Labels are an important factor in terms of how image analysis works. Google defines a label as a ‘broad [set] of objects in your images, from flowers, animals, or transportation to thousands of other object categories commonly found within images’ [26]. In other words, Google’s API inspects the content of the image and categorizes it. To better exemplify how labels are obtained from an image, in Figure 1, an analysis made using Google Cloud Vision API is presented.
Analyzing the characteristics of digital visual narratives related to the loss of energy on different natural disasters around the world can greatly contribute to increasing awareness about the lack of a more educational rhetoric around this issue, just as has been done in other studies to understand what is found when searching for “saving energy” on the web [31]. We believe that people’s behaviors can be adjusted as the consciousness about an issue increases. That is why the main question of this research is: How is a visual digital narrative constructed from the Google’s best-ranked images relative to the loss of energy following a natural disaster?

3. Materials and Methods

Given the nature of the general question, explorative and qualitative research was proposed. To answer it, the following steps were taken, and the resulting data is hereby presented in the same order as the order of operations: (1) definition of selection criteria for events, (2) design and test the search query, (3) search and download images from the six events, (4) perform an analysis of the downloaded images using Google Cloud Vision API (through Memespector), (5) identify the most representative labels (considering a 95th percentile), (6) using the constant comparison method to identify the main categories found in the labels, (7) manually categorize a sample (the first 100 images of each event, selected by an order of more to less relevant according to the search engine) and (8) categorize of the images based on the nature of their creation. Figure 2 presents a flowchart, showing each of the steps followed during the method process.

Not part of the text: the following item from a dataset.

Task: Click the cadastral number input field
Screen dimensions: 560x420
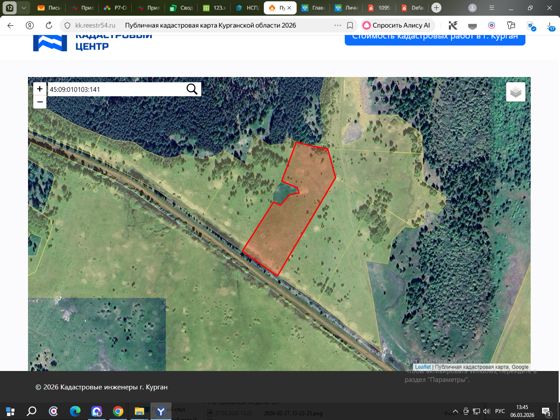Action: (116, 89)
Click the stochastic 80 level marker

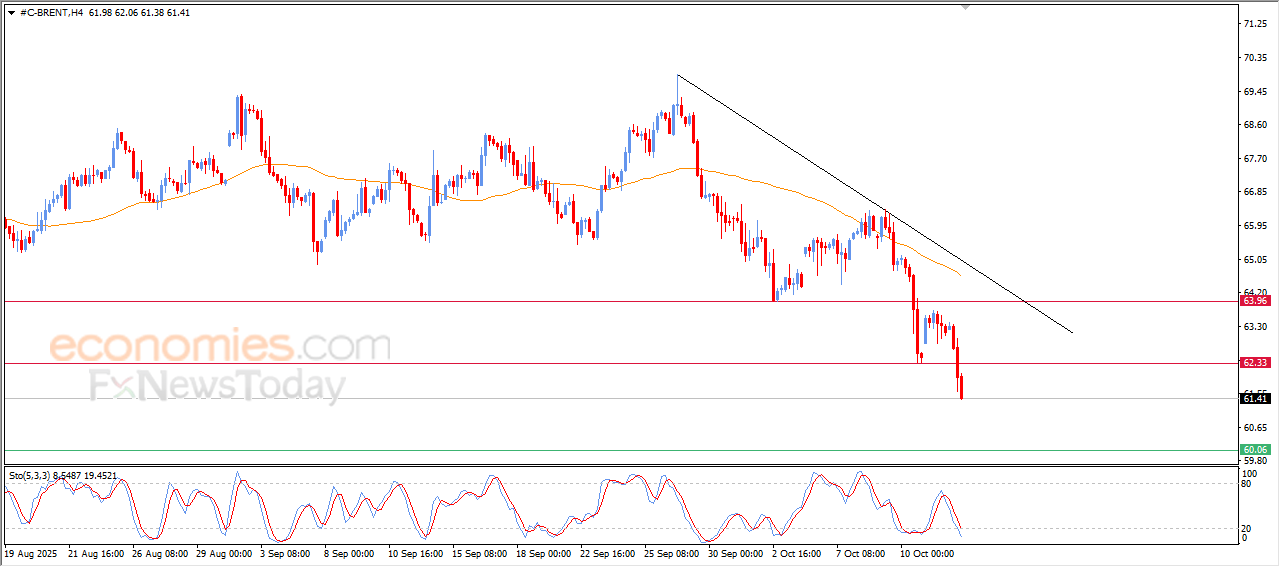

3.1. Define Selection Criteria for Events

Because this study requires certain conditions to be met, a list of disasters that have occurred in different places in the world was examined to determine the best approach to ensure that the information would be reliable for analysis. The following criteria were used.
  • The disaster was mentioned by different sources, with governmental authorities being preferable.
  • The region was affected by a natural hazard.
  • A power outage occurred because of the natural hazard.
  • The disaster event occurred no more than three years ago (2015–2018).
  • Search information must be available in Spanish or English.
A list of the selected events can be viewed in Table 1.

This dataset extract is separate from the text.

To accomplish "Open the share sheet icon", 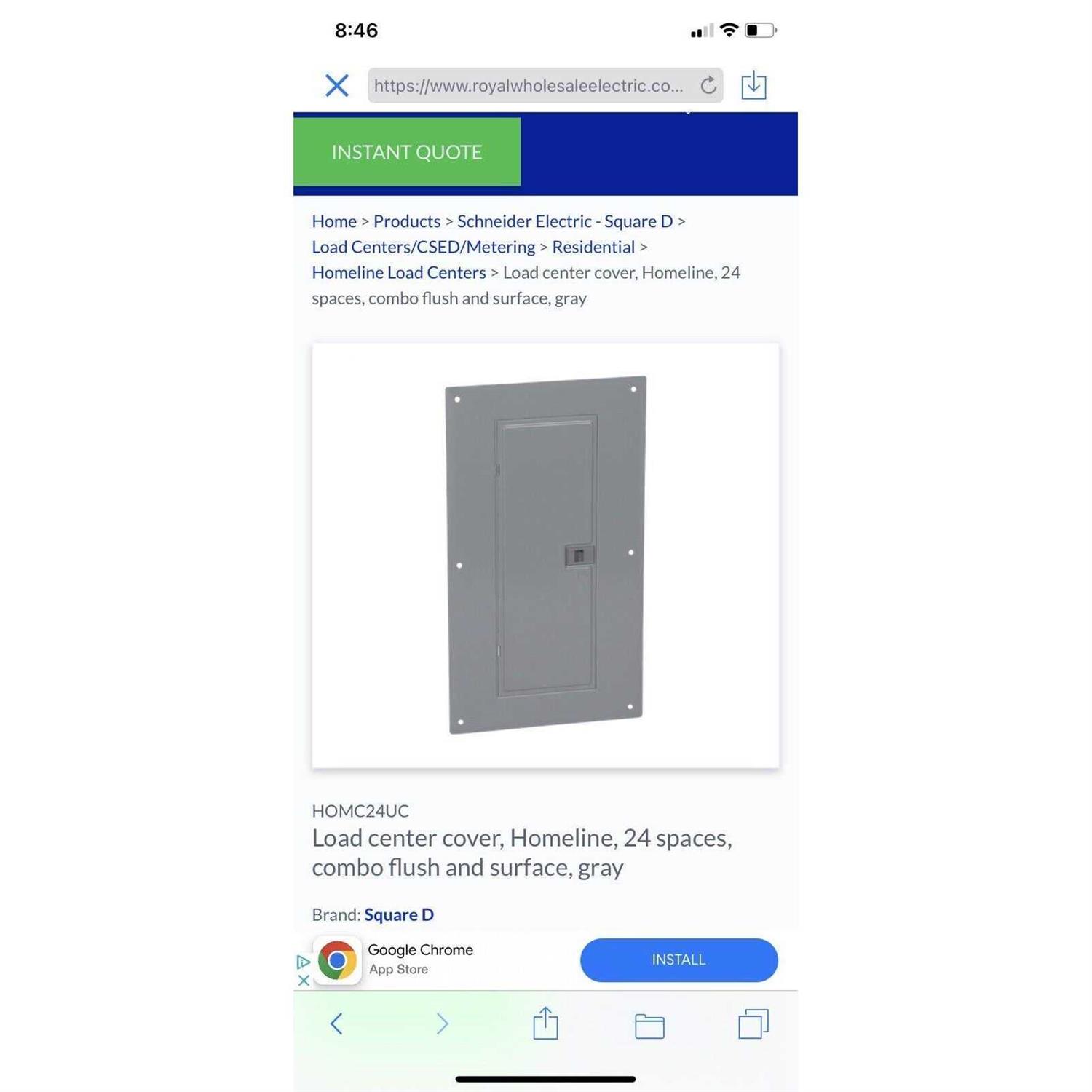I will (545, 1023).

3.2. Design and Test the Search Query

To collect the data, a search query was used in Google’s image search. The construction of the search query was completed following a series of tests of the search engine, with the intention of having a similar search pattern that could be used for every search. After many attempts to establish a pattern, the following one was settled on. First, the name of the natural hazard, and sometimes a specific location, was given (i.e., Ontario storm), because Google can limit results of a search to a geographical region. Then, ‘power outage’ was included in quotation marks to search for the specific string. Despite the fact that ‘blackout’ is another way to refer to an event of loss of electricity, this term was not included in the search query, since it brought back many images related to activism movements. As power outages may not be a usual search, the string ‘OR electricity’ was added, considering that this is a more commonly used word, and may be more prevalent in descriptions of the loss of electricity. The search in Spanish used translated words for the same purpose. In this instance, power outage was searched for as ‘apagón’, and electricity was ‘electricidad’. Bilingual researchers made the selection of the words. However, there are some exceptions to the general rule. For example: (1) the query for Mexico includes a—“Nuevo León” to remove the possibility of images associated with a power outage that occurred (not due to a natural disaster) in the state in Mexico during the considered time frame, (2) hazards were considered as specific to areas, instead of locales. For example, hurricane Irma may include images found in the USA in different states, in contrast to the situation of Ontario’s ice storm and Victoria’s heatwave.
The procedure for collecting images continued in the following way. An advanced Google search was conducted to obtain only images meeting certain predetermined criteria. The steps taken for the search were as follows. In Google’s image search, Advanced Search was selected and the following characteristics were entered: (1) image size: any size; (2) aspect ratio: any aspect ratio; (3) colors in the image: any color; (4) type of image: any type; (5) region: geographical area of the selected event; (6) site or domain: blank; (7) SafeSearch: show most relevant results; (8) file type: any format and (9) usage rights: not filtered by license.
The time frame selected for the images was discussed between authors, as there are differences in the timebound impact of different natural hazards (consider the duration of a hurricane or heat wave compared to that of an earthquake, which may have aftershocks, while hurricanes may last days or more). Consideration of these factors led to the decision that a period of two months from the beginning of the disaster would be a proper time horizon (neither too short or long). Table 1 indicates the final characteristics of the search query and specific criteria for the searches.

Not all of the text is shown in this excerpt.